>>>>

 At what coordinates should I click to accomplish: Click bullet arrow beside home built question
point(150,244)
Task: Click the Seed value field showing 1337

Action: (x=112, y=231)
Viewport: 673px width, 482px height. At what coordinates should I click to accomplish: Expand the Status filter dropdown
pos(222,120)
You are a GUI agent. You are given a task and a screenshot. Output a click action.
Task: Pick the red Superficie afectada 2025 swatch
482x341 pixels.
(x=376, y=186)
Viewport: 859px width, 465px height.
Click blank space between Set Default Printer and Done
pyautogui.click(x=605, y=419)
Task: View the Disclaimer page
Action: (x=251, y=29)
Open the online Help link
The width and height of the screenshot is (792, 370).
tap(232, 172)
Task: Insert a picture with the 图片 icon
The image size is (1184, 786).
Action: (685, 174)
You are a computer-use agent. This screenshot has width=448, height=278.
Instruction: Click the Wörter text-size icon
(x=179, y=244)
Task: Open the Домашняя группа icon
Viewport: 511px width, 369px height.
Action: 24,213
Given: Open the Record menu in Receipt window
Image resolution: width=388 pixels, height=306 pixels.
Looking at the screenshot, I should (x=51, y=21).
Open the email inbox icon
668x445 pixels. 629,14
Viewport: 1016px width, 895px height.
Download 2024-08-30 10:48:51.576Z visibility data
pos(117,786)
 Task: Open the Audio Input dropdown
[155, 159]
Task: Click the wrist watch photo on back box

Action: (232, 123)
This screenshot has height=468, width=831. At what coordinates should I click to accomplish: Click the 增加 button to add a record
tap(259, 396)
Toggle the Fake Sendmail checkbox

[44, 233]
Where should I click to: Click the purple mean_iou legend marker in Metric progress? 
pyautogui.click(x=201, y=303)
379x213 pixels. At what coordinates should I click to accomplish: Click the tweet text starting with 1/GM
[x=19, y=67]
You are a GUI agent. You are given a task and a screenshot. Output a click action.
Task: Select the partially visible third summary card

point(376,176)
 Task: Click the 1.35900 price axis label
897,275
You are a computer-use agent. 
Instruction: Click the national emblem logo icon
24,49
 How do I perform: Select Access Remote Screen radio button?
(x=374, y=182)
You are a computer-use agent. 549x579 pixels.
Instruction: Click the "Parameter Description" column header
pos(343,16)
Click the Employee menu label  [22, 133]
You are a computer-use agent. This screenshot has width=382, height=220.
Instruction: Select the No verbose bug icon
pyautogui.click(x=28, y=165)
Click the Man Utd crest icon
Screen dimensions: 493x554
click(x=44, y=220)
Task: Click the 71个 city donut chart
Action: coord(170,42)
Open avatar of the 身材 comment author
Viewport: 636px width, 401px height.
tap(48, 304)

<<<<

▶ **ASSIGNED TASK**: Track down all lines above with the string "menu" and copy them.

▶ **REPLY**:
Given: Open the Record menu in Receipt window
Click the Employee menu label  [22, 133]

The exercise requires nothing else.